------ Data

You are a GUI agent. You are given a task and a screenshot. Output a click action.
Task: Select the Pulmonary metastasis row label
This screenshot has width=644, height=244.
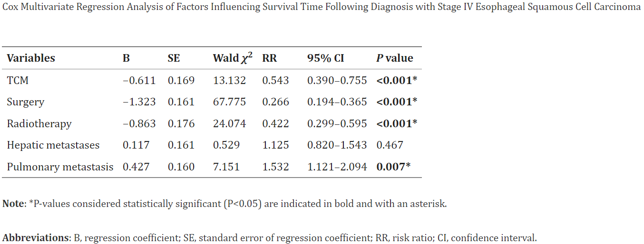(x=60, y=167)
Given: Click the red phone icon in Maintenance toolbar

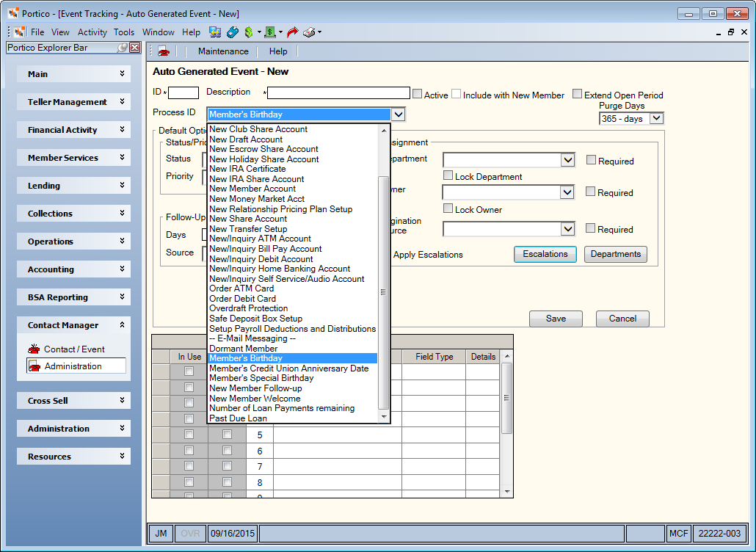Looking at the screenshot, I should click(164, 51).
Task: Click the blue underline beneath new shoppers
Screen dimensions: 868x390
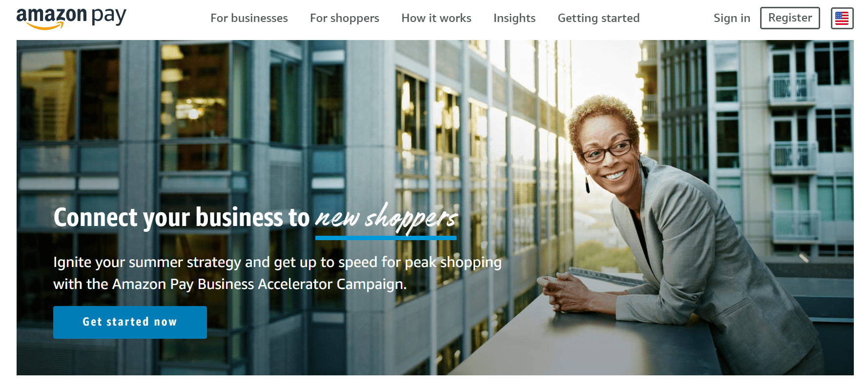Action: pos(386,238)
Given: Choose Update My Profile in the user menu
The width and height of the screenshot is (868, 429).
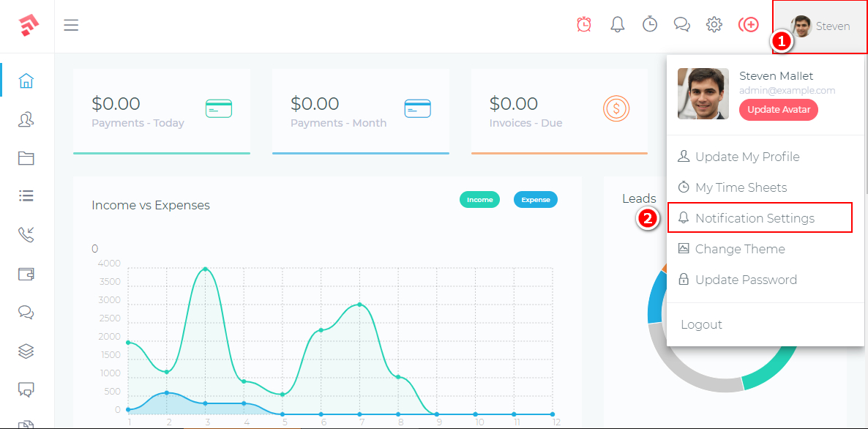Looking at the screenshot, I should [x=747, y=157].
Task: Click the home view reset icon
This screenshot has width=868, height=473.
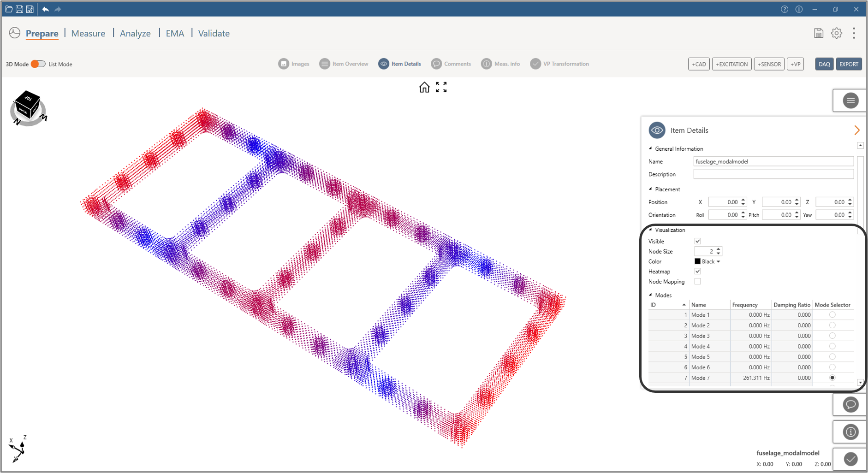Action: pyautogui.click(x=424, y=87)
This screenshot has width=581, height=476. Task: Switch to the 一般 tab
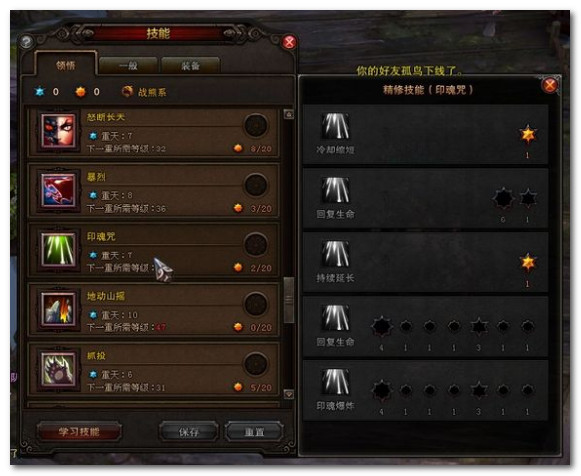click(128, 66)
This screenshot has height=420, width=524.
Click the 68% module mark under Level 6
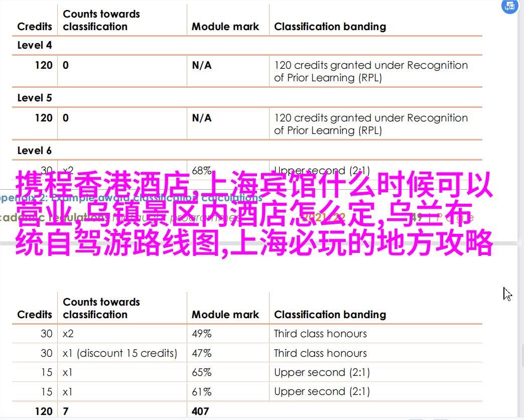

------------

Write out exactly, and nothing more than, the lines of the entries above from the line containing "This screenshot has width=868, height=473." through the final line; omit any pictures.

Response.
This screenshot has width=868, height=473.
Action: pyautogui.click(x=424, y=87)
This screenshot has width=581, height=476. Task: Switch to the 一般 tab
click(128, 66)
This screenshot has height=420, width=524.
Click the 68% module mark under Level 6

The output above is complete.